• Problem
Repeat the listing that follows exactly. Pictures are not part of the copy.

• Information shown
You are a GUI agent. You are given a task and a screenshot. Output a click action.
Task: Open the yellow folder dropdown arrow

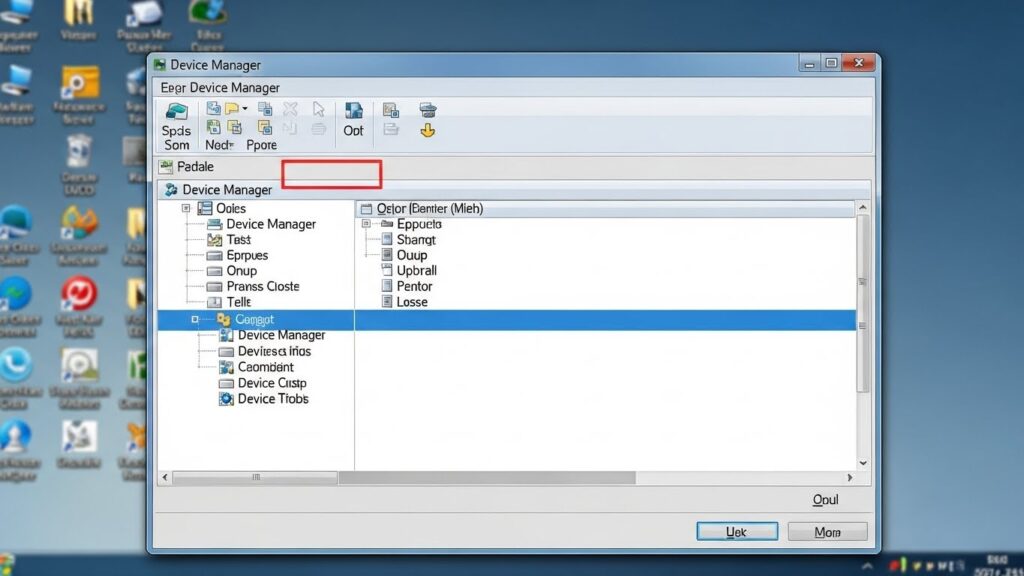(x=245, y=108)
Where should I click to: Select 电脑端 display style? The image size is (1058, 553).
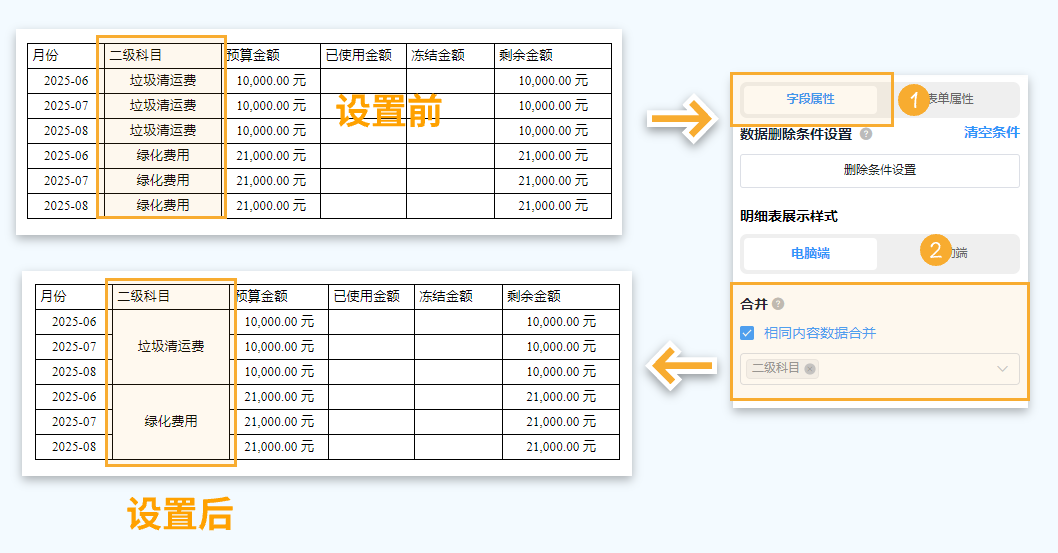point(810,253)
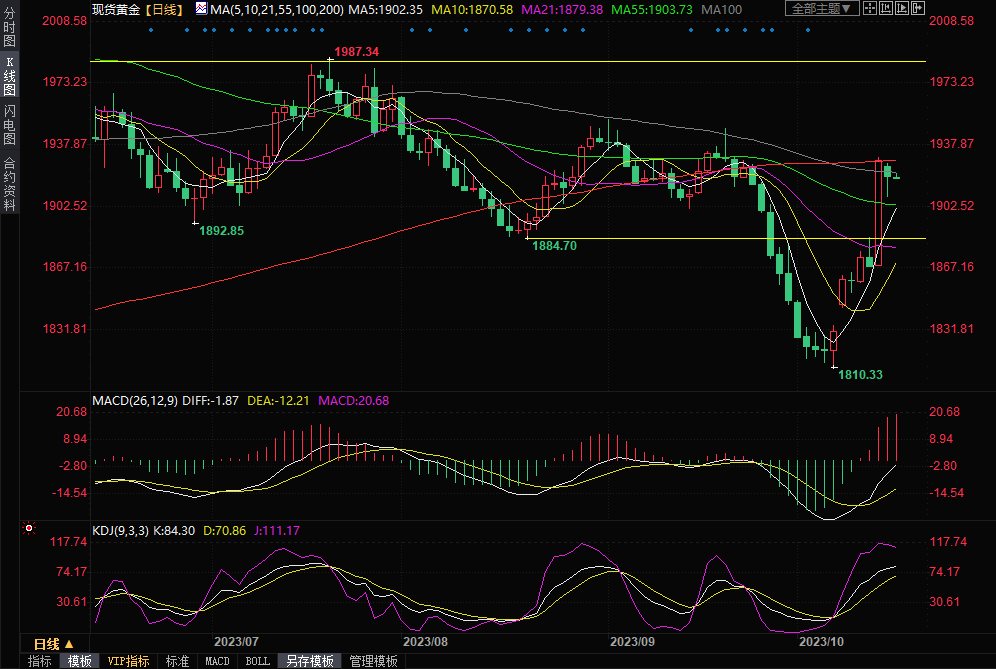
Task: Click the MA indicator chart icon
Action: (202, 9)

• Solution to this problem
You are a GUI agent. You are given a task and a screenshot. Output a click action.
Task: Open the yellow folder dropdown arrow

(x=245, y=108)
Where should I click to: Select 电脑端 display style? The image size is (1058, 553).
point(810,253)
Task: Click the MA indicator chart icon
Action: (202, 9)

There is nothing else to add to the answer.